Postby Raj Singh » 26 Dec 2003 17:58

Chanakya

Either way USSR was posturing favourably to India checking the mobilization of US forces.
And what is the basis of this statement? Is there anything whatsoever which supports the above statement/assertion?

Here, I have two statements from two different Indian Generals who were not only part of 1971 war but have been the hero of many Indians, too.

In a chat session, a question was put to Lt Gen J S Aurora and this is how it went (Q&A)..

Quote:

Sir, I have been reading Walter Isaacson's excellent biography of Henry Kissinger where he says the then US national security adviser felt that China may come to Pakistan's assistance if the Russian came to ours. As someone who drafted the army's strategy in that war, did you take the likelihood of Chinese intervention into your calculations?

Answer by Lt Gen J S Aurora

Thank you Jaswant for a very good question. We had sufficient troops deployed on the northern boarder to take care of any disturbance that the Chinese might have created. On the other hand we also realised that in a situation of this nature Chinese coming to the assistance of Pakistan was not so likely as in no way we had taken any physical help from Russia. The real help was in the Security Council by stopping the other nations from passing a resolution against India. If a situation like this arose as it happens the Chinese did not come to Pakistan's help in any effective manner. Primarilly because in no way it helped their own domestic policies.

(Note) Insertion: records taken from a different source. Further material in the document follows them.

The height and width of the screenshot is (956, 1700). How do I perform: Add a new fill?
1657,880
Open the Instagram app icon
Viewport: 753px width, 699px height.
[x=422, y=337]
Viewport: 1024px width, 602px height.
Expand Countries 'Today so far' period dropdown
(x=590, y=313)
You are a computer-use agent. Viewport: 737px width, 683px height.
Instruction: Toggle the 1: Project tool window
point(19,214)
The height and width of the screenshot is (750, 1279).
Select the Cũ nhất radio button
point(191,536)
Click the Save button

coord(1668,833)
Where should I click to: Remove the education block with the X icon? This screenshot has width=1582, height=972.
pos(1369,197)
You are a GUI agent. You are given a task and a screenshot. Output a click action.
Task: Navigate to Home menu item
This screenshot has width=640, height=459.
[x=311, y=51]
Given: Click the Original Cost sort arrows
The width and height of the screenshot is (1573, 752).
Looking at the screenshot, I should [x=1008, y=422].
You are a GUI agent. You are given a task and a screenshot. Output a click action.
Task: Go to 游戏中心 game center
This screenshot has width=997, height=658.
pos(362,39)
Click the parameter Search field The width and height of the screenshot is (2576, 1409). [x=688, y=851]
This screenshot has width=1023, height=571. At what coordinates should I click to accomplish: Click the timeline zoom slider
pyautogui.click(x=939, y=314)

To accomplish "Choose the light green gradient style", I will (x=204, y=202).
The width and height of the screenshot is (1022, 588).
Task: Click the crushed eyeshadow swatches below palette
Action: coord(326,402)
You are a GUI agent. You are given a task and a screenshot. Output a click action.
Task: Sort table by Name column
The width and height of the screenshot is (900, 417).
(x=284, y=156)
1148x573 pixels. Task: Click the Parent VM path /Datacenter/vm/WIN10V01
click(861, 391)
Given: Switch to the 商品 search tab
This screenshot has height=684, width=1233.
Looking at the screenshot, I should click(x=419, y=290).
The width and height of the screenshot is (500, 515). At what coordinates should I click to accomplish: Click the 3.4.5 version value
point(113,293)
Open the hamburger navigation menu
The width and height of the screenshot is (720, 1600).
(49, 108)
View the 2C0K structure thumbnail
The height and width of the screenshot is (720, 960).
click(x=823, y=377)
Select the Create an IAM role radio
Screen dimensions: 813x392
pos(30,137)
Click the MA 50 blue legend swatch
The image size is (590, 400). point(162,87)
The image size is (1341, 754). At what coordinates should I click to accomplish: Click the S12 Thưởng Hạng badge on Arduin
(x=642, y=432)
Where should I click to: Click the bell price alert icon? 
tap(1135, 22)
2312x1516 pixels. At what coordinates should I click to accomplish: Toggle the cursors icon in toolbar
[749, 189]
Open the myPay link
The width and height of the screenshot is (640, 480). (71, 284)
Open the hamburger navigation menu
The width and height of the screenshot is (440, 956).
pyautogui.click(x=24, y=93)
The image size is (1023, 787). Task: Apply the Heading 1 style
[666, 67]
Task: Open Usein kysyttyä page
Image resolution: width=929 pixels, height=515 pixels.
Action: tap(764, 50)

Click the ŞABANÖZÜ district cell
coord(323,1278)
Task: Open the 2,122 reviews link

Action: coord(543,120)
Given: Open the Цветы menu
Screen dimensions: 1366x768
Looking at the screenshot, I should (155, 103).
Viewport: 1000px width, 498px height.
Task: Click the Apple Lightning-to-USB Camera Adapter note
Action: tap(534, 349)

Following has been said by Maj Gen Jacob




The Eastern Command went ahead with its own plans, although Army Headquarters felt it was too ambitious and could not be achieved. Jacob's commander, Lt. Gen. Aurora, provided full support for his Army's own plans and allowed Jacob to pull down troops kept in reserve for a possible attack by the Chinese. Some of these troops had to be brought into battle so hurriedly that the only way was to paradrop them. This was accomplished with the help of the IAF and soon soldiers geared to fight the Chinese in the high mountains found themselves in the tropical riverine areas of Tangail in East Pakistan.

We realised that any campaign to be successful had to be swift. The United Nations was putting great pressure on us and also the Russians had indicated that they did not want to exercise their veto any more, " Jacob explained. "Therefore any campaign had to be quick. We realised that Niazi (the Pakistani Army commander in East Pakistan) was going to fortify the towns and defend them in strength. We therefore decided not attack any towns but bypass them using subsidiary tracks to get to our objective: Dhaka."